Canadian telecommunications were interrupted early Friday morning, July 8, 2022, when a massive network outage at Rogers Communications shut down mobile, landline, and internet services across much of Canada for most of the day, continuing for some into the weekend. The outage resulted in a multitude of other service interruptions and impaired business operations.
Impacts of the outage are widespread across industries. Financial institutions had service interruptions and phone lines were disrupted for government agencies, hospitals and even urgent medical care, which impeded access to 911. Additionally, small and large business owners felt the far-reaching effects of the outage, which left them unable to process debit card payments and receive E-transfers, leading to a notable decrease in sales activity.
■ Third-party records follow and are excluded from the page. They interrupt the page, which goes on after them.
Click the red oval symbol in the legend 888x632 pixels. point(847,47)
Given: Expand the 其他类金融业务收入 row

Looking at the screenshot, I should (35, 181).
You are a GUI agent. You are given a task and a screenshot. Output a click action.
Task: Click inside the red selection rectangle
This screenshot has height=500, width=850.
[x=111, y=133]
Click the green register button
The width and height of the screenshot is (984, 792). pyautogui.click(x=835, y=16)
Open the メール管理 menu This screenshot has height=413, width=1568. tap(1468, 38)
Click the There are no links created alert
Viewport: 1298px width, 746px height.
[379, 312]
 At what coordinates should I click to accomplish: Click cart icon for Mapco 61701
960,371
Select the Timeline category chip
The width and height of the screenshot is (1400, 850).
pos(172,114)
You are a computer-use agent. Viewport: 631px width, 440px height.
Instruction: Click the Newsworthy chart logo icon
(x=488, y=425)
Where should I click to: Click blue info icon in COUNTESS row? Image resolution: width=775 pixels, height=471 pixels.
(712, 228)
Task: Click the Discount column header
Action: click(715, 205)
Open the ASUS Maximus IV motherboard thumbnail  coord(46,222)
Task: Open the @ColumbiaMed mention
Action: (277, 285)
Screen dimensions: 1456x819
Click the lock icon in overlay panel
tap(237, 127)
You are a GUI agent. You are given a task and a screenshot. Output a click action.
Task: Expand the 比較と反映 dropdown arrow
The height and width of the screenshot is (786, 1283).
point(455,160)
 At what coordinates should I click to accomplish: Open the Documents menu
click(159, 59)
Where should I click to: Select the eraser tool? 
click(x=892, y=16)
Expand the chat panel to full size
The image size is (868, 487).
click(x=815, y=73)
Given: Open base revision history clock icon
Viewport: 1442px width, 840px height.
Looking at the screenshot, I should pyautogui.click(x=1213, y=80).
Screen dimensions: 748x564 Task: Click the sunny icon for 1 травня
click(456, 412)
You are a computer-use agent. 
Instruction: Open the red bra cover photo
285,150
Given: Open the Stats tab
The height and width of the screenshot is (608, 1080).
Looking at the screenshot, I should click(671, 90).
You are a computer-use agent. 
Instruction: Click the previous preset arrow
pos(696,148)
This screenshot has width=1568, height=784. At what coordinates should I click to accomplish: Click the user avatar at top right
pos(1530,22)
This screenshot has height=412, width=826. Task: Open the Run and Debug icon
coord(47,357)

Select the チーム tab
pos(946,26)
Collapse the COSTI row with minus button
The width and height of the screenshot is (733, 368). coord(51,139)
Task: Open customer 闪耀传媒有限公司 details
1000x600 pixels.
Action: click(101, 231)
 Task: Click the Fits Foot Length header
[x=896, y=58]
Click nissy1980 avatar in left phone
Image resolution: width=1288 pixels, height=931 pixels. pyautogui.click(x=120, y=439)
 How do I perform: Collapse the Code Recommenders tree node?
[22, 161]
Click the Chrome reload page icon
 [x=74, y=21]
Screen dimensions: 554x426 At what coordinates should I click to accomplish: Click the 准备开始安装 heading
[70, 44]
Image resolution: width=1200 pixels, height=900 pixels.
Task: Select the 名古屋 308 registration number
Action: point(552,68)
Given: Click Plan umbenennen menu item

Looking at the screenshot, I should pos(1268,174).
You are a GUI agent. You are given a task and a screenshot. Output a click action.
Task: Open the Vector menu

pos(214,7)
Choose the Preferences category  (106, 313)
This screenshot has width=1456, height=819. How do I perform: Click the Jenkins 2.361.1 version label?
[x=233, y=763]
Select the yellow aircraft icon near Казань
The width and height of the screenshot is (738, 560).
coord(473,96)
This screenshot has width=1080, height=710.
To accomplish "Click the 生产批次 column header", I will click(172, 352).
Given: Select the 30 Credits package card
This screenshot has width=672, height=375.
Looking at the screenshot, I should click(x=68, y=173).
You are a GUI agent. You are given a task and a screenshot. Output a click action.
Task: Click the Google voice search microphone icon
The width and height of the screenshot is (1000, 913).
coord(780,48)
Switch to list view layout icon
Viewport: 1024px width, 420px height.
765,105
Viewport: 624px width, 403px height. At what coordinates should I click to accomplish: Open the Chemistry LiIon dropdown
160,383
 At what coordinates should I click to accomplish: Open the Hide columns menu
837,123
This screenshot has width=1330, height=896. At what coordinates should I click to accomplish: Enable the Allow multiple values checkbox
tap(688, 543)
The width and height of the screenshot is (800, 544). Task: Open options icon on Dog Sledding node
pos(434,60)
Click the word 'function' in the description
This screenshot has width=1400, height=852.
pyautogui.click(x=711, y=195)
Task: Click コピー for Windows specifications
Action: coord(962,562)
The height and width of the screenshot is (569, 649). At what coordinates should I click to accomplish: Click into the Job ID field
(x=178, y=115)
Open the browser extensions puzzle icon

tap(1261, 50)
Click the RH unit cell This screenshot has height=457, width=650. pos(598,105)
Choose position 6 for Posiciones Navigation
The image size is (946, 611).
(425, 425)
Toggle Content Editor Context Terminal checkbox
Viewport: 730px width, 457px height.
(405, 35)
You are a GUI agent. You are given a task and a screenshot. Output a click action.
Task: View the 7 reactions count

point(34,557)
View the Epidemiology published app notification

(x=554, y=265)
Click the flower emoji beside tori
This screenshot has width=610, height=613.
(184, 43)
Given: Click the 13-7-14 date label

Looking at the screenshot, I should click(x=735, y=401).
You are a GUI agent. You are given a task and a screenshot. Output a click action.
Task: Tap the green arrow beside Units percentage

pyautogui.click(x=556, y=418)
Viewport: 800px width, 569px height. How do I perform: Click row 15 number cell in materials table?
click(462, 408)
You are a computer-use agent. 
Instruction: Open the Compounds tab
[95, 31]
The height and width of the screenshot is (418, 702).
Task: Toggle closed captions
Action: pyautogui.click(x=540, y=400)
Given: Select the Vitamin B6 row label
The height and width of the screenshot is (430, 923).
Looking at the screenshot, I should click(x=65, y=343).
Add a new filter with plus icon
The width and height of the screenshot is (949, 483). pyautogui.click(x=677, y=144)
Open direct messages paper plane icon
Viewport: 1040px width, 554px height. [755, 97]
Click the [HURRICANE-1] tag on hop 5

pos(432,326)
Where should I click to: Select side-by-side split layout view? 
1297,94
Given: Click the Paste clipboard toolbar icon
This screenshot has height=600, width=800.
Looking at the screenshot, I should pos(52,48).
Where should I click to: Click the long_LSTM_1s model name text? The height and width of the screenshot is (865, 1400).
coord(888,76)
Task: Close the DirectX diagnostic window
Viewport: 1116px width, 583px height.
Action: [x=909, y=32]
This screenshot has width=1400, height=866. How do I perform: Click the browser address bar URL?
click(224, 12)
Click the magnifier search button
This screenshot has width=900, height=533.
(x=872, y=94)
Many local bank machines and ATMs were also out of order or out of cash, leaving consumers with very few payment options.
Rogers president and CEO Tony Staffieri said the company is continuing to monitor its network for issues, and that the cause of the outage is believed to be a network system failure following a maintenance update. Industry Minister Francois-Philippe Champagne has requested the major telecommunications networks to establish a formal agreement to mitigate such outages, highlighting the extent of impact from the outage.
Although Rogers has stated that it will proactively credit all customers automatically, this will likely only cover the average $1.90 per day Rogers’ customers pay for service. It is unlikely that Rogers will compensate for financial loss suffered by businesses or other costs due to the interruption, at least without the pressure from lawsuits.